Deutsche Bank AG plans to start rebuilding its South African workforce after announcing job losses and cost cuts last June as part of a global restructure.

“The hiring we’re currently pursuing is geared toward enhancing the areas where we have global and local strengths, such as fixed income,” said the bank’s South Africa chief executive officer Muneer Ismail. “In the next two-to-three months we should be back to fighting strength.”

The policy reversal follows a similar announcement last week on Deutsche Bank’s plans for the Middle East, where the bank intends to rebuild after a lengthy period of cost cutting and is hiring executives to help win debt and advisory deals.

In South Africa, the bank has named Gregory Scott as its new head of corporate finance coverage and plans to hire 26 people for that unit and in others such as fixed income and corporate treasury solutions, Ismail said.

Deutsche Bank entered the South African market in 1979 and opened a Johannesburg head office in 1998, offering corporate-finance advisory services, equities research and trading, foreign-exchange and fixed-income trading as well as global transactional banking.

Selective hiring

The U-turn follows Deutsche Bank’s announcement last June that it would terminate its advisory, corporate-broking and sponsor-services in South Africa, shedding up to 50 jobs.

Chief executive officer Christian Sewing aims to revive Deutsche Bank’s fixed-income trading unit, which reported seven successive quarters of declining revenue.
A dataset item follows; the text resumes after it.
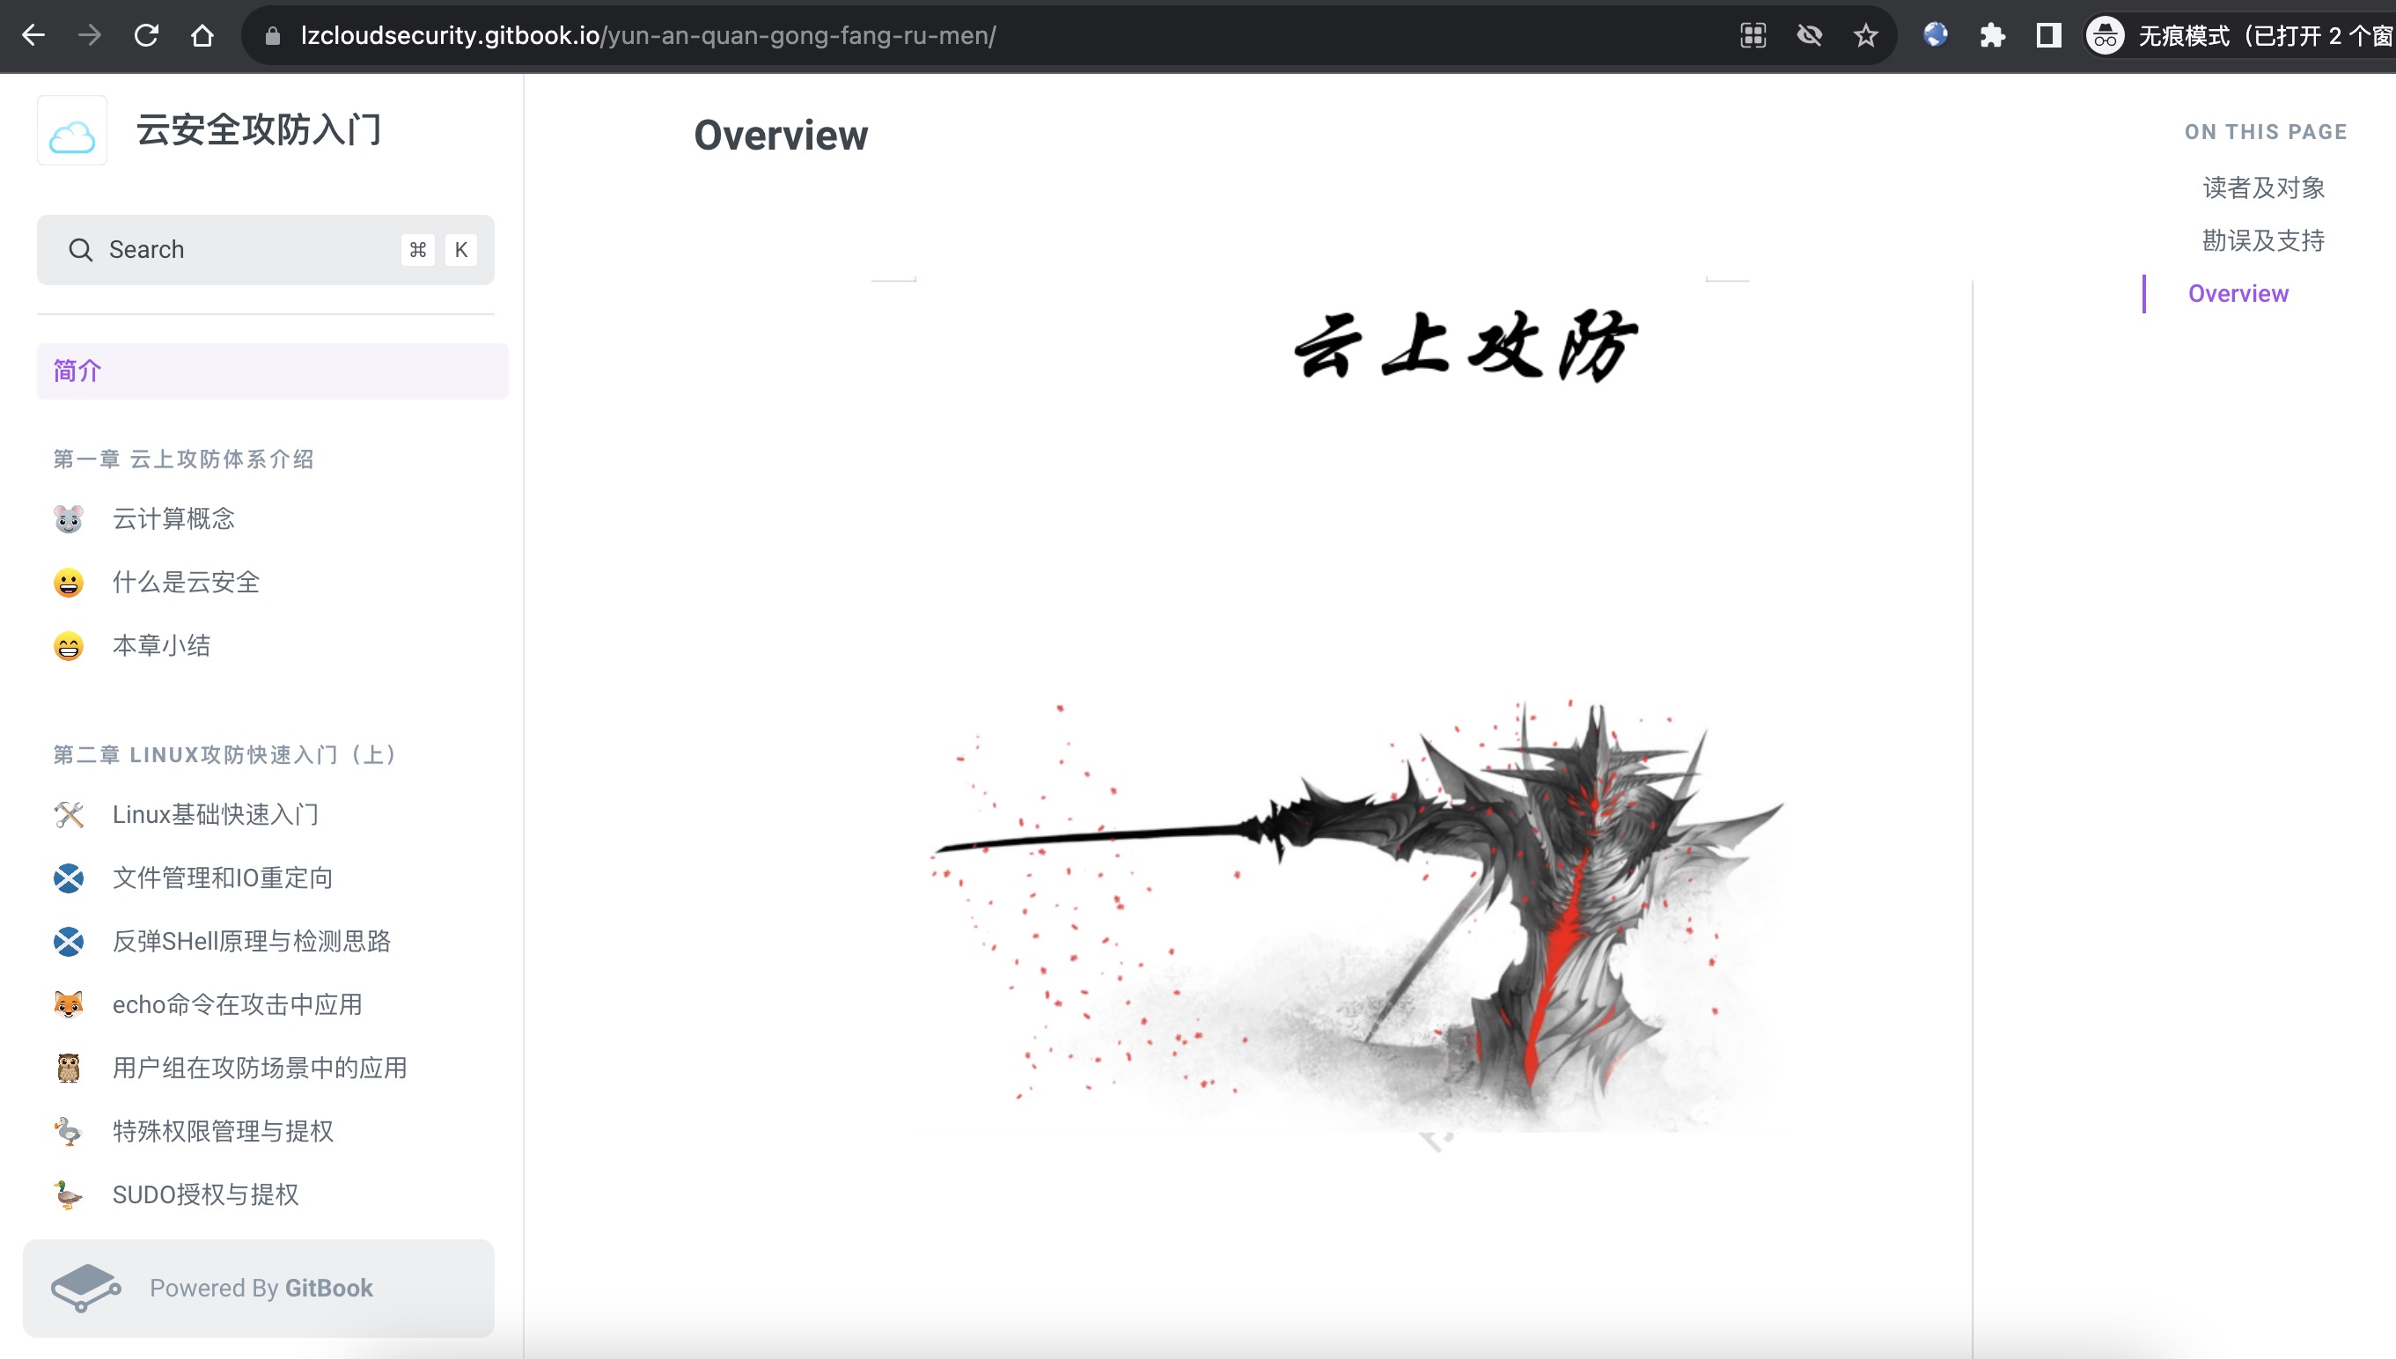Open Linux基础快速入门 page
The image size is (2396, 1359).
pos(216,815)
This will partly be achieved through selective hiring after 1,135 front-office jobs were cut across the investment banking division last year.
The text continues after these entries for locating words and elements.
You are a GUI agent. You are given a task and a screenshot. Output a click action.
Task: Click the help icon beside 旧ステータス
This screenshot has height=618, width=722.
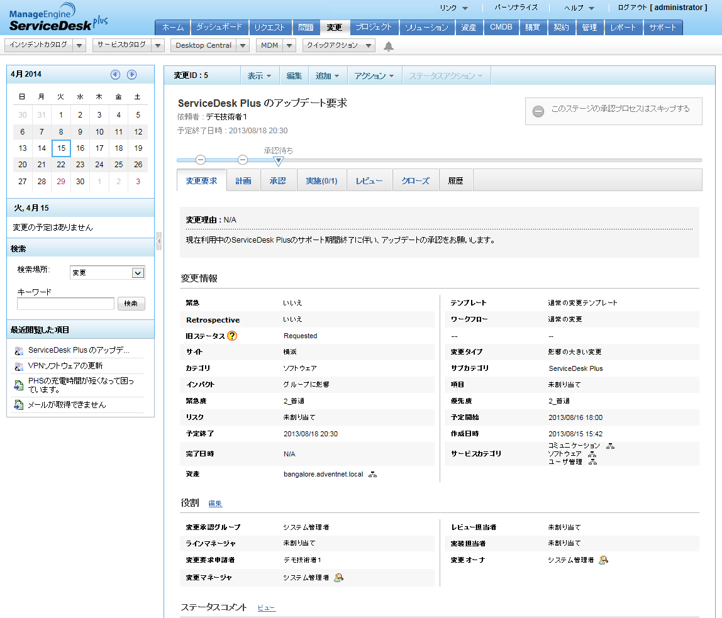pos(232,336)
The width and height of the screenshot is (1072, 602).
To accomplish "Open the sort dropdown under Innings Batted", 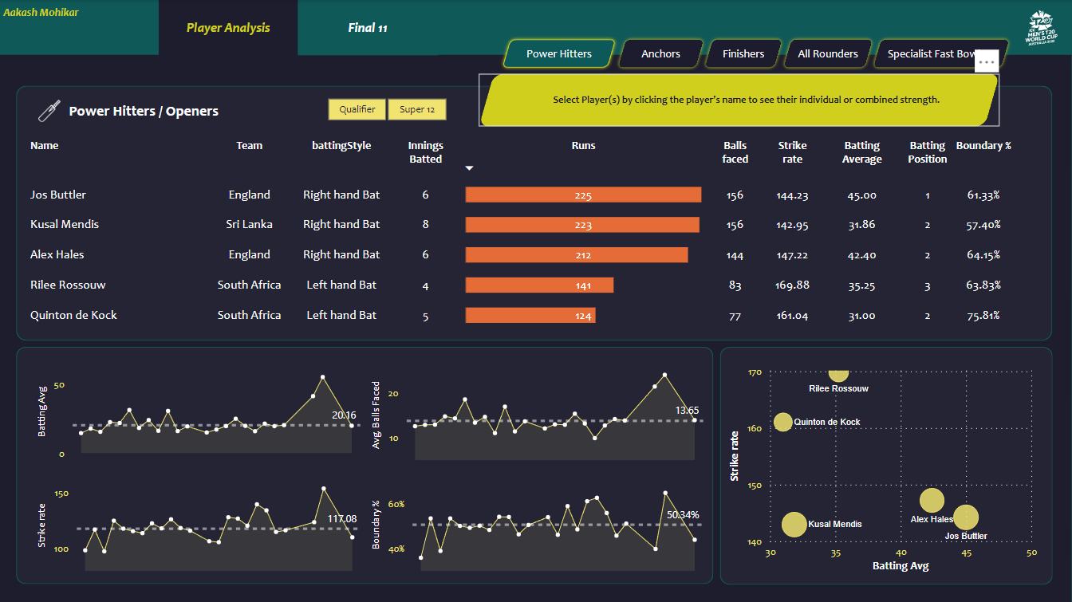I will point(469,168).
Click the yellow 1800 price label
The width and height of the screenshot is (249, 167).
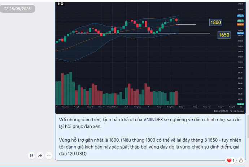[x=216, y=22]
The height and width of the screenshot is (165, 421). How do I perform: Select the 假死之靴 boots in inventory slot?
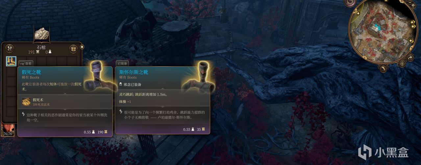(11, 61)
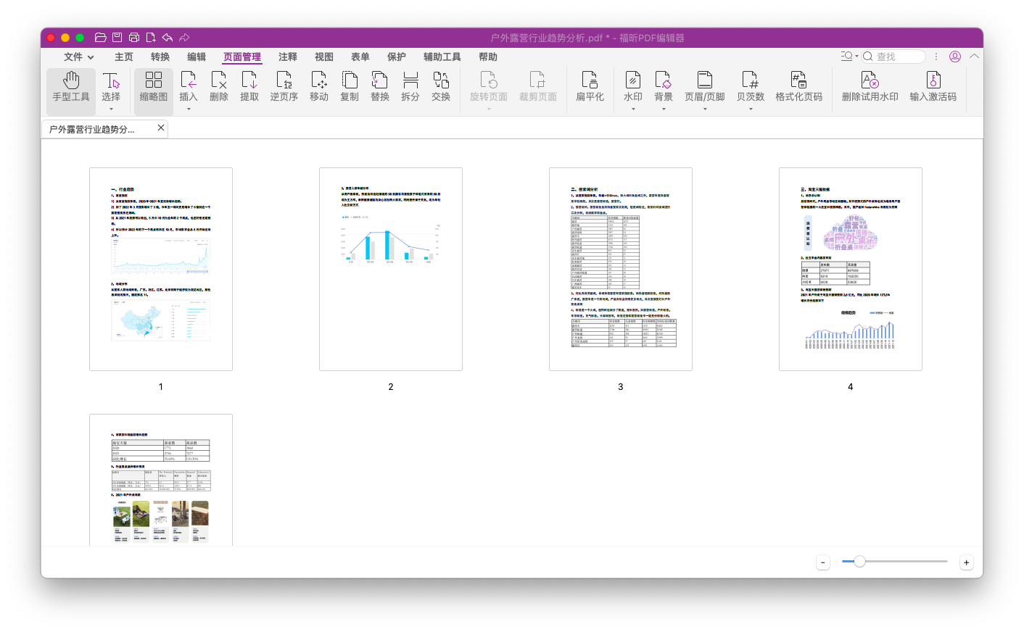Screen dimensions: 1024x632
Task: Switch to the 注释 ribbon tab
Action: (x=288, y=57)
“We are not the traditional Deutsche Bank of old,” said Ismail. “We have reshaped the business and are redirecting resources to areas where we believe we can add most value to clients.”

Deutsche Bank was the fourth-biggest arranger of bond sales in sub-Saharan Africa in 2018, up three places from a year earlier, according to Bloomberg League Tables.
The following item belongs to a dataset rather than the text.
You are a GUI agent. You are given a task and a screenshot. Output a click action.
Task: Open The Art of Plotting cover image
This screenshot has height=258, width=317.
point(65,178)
Despite the bank’s renewed push into South Africa, Ismail said clients are likely to hold off from making any major strategic decisions until the country’s political outlook is clear. President Cyril Ramaphosa needs more than 60% backing to have a clear mandate to implement his planned economic reforms.

“The South African election result in May will be a key factor to look out for in terms of the bank’s deal pipeline,” he said. “Clients are telling us they are in a ‘wait and see’ mode.”